By: Duane Craig
Dish, Texas, pops up regularly in articles about hydraulic fracturing, also called fracking. The town got its name in 2005 when the satellite television service, Dish Network, offered all 200 residents free television if the town changed its name from Clark, to Dish. So, they did.
The same year Dish residents also said yes to fracking and things have changed some since. By 2010 there were 15 wells inside the town’s limits and residents were complaining about noise and awful smells, according to this article in U.S. News Science edition online. According to this article at N.J.com they also started having blackouts, headaches and livestock going blind.
When the town hired an environmental consultant who took samples August 17 and 18, 2009, the air had neurotoxins, carcinogens and benzene. The Texas Commission on Environmental Quality’s, Toxicology Division reviewed those independent testing standards and results, and found:
“-The highest potential 1-hour maximum benzene concentration is below the health effects level observed in short-term animal and human studies; however, it is possible that adverse health effects could occur from exposure to this concentration. It was not possible to determine if residents were exposed to this concentration of benzene based on the information provided.
-The Toxicology Division (TD) is concerned that the monitored concentrations of benzene at several of the sampling locations could pose a long-term health risk to residents in the area if the concentrations are representative of normal and prolonged ambient conditions.
-Several monitored and potential 1-hour maximum concentrations of target compounds and tentatively identified compounds (TICs) could have resulted in odorous conditions. Persistent or recurrent exposure to levels which significantly exceed the odor threshold may cause odor-related effects such as headache and nausea. This is consistent with citizen reports of odors in the area.
-The TD strongly recommends additional sampling in the area.”
So, TCEQ took air samples at 12 locations in and around Dish, according to this TCEQ report, and released the results in late 2010 summarizing, “All reported target carbonyl concentrations were either non-detect or below their respective short-term air monitoring comparison values (AMCVs) and are not of any short-term health or welfare concern.”
Some might wonder, why the big difference? To understand that, without calling into question motives and techniques used by those doing the sampling, you have to consider the tests were done more than a year apart, at different times of the year and potentially when there were variations in the use and maintenance of the gas compressors, now the main part of the natural gas extraction process there.
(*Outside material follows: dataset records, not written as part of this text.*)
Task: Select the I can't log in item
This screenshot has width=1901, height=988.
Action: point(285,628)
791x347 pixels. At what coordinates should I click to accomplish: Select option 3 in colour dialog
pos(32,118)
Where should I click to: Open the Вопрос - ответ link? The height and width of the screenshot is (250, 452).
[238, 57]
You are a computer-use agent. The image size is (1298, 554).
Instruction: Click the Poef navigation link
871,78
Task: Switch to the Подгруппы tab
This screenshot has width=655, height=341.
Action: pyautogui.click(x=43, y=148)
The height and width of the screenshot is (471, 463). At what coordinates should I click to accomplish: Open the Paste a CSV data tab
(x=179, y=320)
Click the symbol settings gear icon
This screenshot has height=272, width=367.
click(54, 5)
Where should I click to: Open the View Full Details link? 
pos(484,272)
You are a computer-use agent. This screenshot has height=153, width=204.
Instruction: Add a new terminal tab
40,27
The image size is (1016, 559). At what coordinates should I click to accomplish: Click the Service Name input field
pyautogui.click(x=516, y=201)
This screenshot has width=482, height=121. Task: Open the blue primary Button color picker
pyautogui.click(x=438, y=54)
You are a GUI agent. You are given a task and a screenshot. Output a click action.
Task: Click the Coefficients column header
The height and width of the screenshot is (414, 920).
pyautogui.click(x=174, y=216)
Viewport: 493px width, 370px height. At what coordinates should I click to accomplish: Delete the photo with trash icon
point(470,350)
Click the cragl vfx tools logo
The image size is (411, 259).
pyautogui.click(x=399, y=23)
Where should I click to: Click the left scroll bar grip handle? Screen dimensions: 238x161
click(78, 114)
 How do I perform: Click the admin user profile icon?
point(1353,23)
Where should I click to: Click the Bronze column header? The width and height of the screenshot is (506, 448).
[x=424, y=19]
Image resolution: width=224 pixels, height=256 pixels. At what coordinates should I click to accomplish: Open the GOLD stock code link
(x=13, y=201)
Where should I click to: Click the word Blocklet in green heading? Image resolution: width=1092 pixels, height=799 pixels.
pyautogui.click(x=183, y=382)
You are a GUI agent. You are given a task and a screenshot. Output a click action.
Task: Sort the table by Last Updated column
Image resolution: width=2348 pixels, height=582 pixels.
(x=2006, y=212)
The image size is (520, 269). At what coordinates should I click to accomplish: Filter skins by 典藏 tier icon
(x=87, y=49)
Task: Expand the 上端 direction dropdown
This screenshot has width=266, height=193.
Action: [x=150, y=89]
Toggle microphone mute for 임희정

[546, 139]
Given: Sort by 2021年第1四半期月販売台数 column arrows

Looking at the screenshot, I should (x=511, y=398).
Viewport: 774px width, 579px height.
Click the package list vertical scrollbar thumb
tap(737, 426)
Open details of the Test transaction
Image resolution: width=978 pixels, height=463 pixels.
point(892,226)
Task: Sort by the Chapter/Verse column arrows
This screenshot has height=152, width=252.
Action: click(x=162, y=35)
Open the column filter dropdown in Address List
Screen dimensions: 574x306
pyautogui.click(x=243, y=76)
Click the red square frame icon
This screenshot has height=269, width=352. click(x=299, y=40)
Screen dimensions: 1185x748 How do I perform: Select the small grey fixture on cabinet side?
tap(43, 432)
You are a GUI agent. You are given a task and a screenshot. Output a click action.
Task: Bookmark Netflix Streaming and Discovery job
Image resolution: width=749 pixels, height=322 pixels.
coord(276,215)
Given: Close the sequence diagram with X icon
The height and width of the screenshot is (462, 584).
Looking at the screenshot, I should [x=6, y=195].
For example, TCEQ took its samples November 6 – 10, 2010 when temperatures ranged from 56 degrees F to 74 degrees F. with winds averaging between 3 and 16 miles per hour. The independent sampling was done in August 2009 with temperatures ranging from 77 to 98 degrees F. and wind speeds averaging 9 miles per hour with 20 miles per hour gusts. TCEQ used two vans having automated carbonyl analyzers spending about an hour at each sampling location, while the independent report placed collection canisters and then picked them up 24 hours later.
Dish sits in a large pocket of natural gas fracking operations over the Barnett Shale formation and by some accounts more than a few people got rich from oil and gas drilling. Time will tell if the money was worth it.